Clearing the Path for Laneway Revitalization in Seattle
Much like Toronto, laneways in Seattle have long been seen as spaces for dumping, deliveries, and drug dealing. In recent years, success in redefining some of these spaces has shown how government-led initiatives and bottom-up efforts can build on each other to produce remarkable results.
Seattle’s alley revitalization story begins in 2008, when organizations in two downtown neighbourhoods separately began holding events in local alleys. In historic Pioneer Square, a non-profit called the International Sustainability Institute (ISI) threw a party in Nord Alley near their office to draw people there and raise awareness of the untapped potential in the laneways. Just a kilometre southeast, in Chinatown-International District, the Wing Luke Museum was organizing “art walks” that passed through alleys in the neighbourhood.
Around the same time, the City’s Department of Public Utilities introduced the Clear Alleys Program in the Downtown, Belltown, and Pioneer Square business districts.
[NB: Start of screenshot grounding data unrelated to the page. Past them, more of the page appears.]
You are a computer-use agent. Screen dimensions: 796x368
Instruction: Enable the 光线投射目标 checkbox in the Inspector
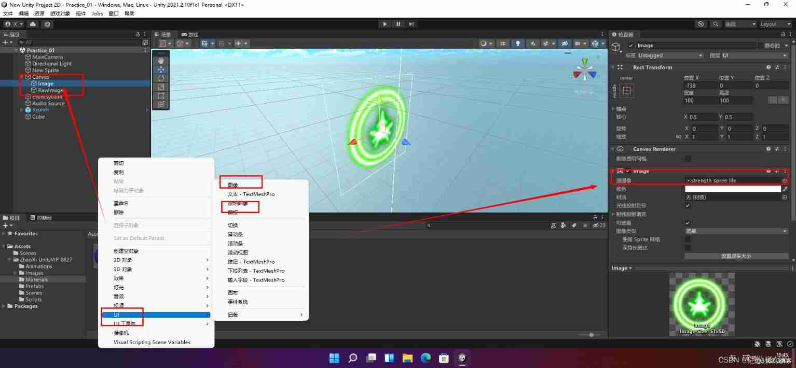(688, 205)
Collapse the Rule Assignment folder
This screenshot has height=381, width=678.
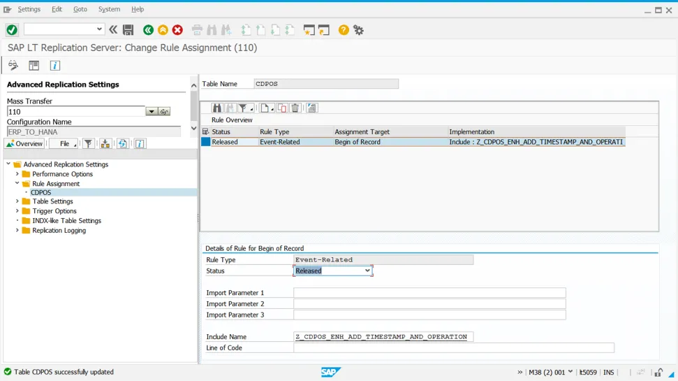(17, 184)
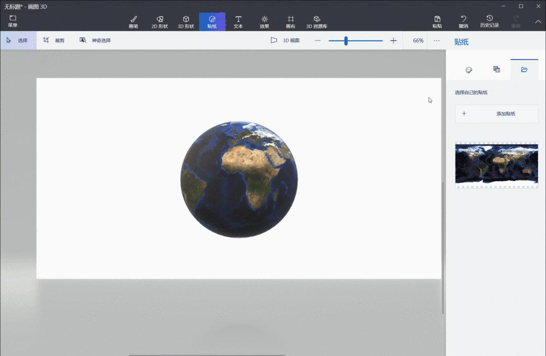Viewport: 546px width, 356px height.
Task: Open the 效果 effects panel
Action: coord(264,22)
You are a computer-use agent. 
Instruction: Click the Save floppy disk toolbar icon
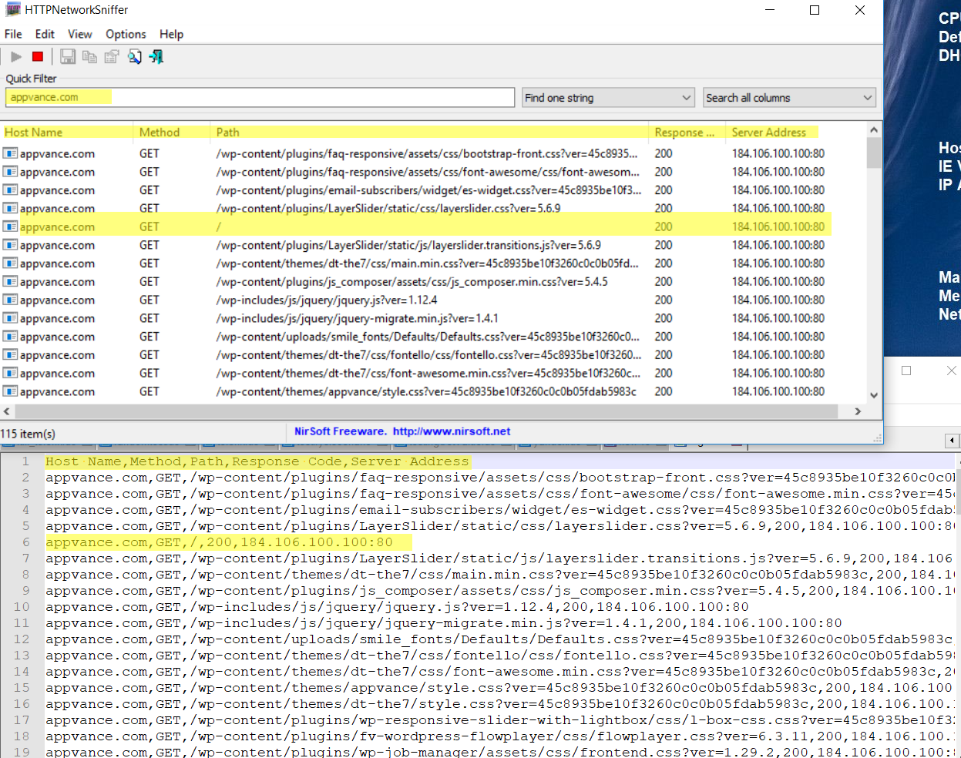(68, 56)
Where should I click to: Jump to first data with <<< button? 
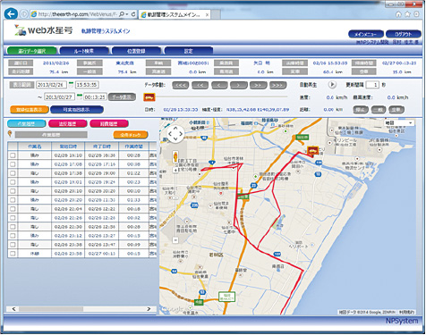[x=181, y=86]
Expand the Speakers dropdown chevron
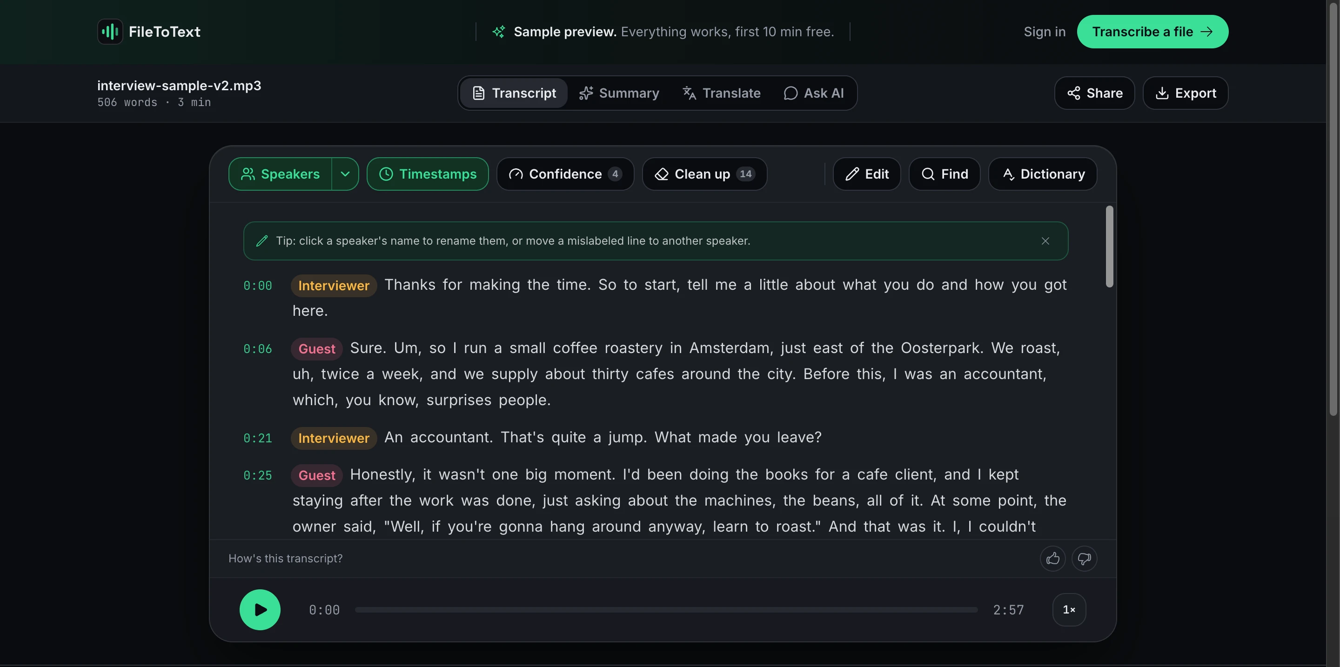Viewport: 1340px width, 667px height. click(x=345, y=174)
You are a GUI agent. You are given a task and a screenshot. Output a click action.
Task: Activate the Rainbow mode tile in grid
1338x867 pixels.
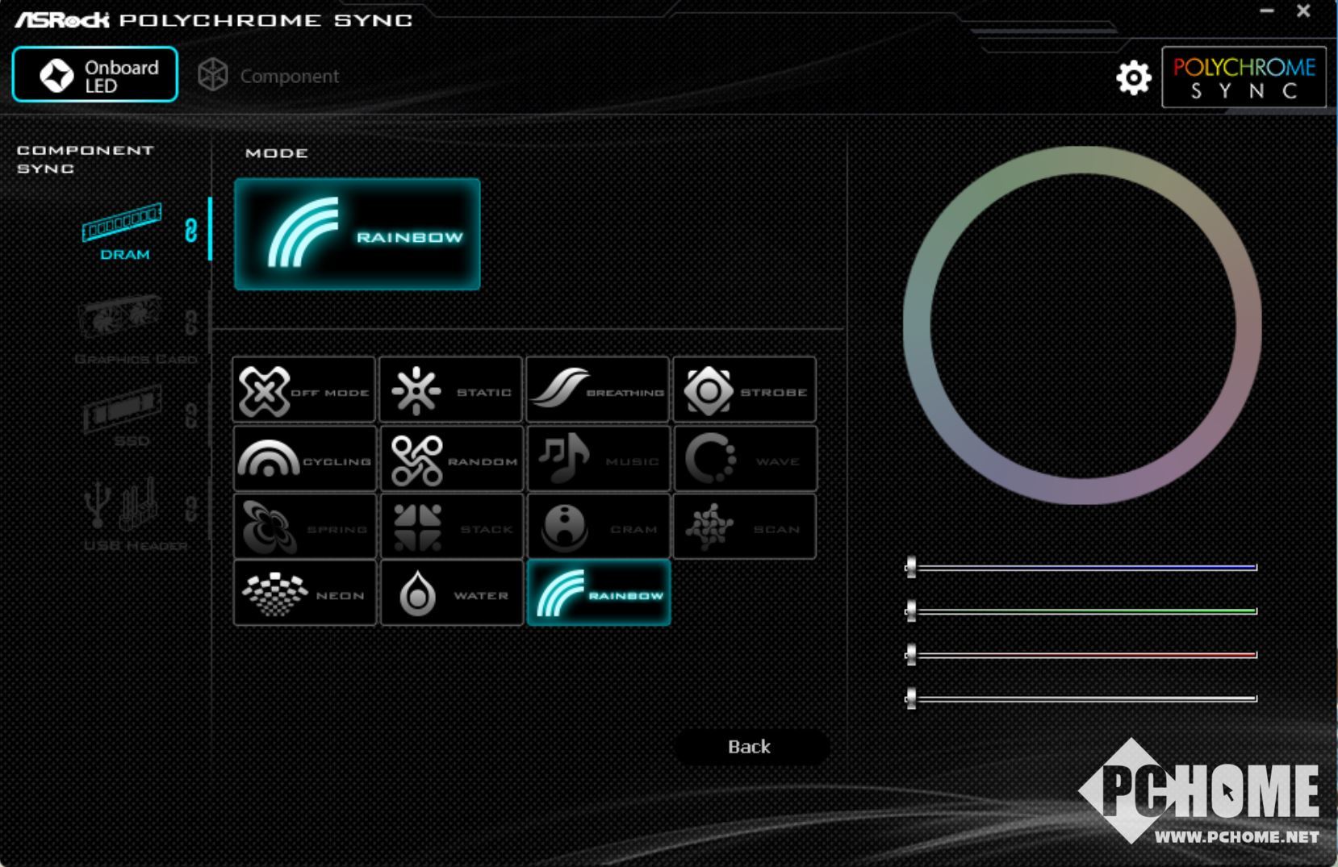tap(598, 594)
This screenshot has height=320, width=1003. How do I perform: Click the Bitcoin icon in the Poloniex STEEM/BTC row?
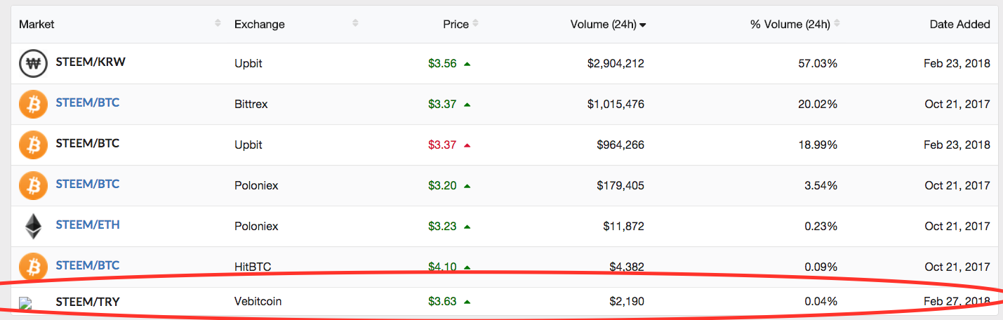click(32, 186)
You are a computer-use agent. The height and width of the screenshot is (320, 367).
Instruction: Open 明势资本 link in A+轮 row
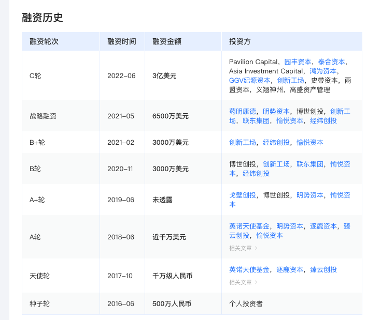pos(309,195)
By replacing hundreds of dumpsters with a colour-coded trash bag collection system and restricting when the bags can be placed outside, the program aimed to improve alley safety, attractiveness, and access for pedestrians and businesses.
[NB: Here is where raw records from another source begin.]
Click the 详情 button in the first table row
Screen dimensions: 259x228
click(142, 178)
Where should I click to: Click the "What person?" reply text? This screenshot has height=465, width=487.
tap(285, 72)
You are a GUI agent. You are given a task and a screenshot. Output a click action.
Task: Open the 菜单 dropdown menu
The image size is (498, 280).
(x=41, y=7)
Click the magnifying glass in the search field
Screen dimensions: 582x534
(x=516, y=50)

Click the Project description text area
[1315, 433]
The removal of dumpsters provided an unprecedented opportunity to reimagine alleys as viable public spaces and helped to literally clear the path for community-led activation efforts.
After its first event in Nord Alley, ISI partnered with the Alliance for Pioneer Square to implement the Alley Network Project. Working with businesses and stakeholders, they hosted alley events ranging from music performances to World Cup viewings to cat adoptions and beautified the spaces with hanging flower baskets, lighting, and rotating art installations. Businesses began to catch on, with shops and independent restaurants opening onto several ‘activated’ alleys.
While alley activation had not previously been a municipal priority, the City responded proactively to these community-driven initiatives. In 2011, the Seattle Department of Transportation demonstrated its support for alley events by creating a festival street designation, which provides a year-long street use permit for recurring pedestrian-oriented events. This designation has been granted to Nord Alley and Chinatown’s Canton Alley and has made it much easier to host events.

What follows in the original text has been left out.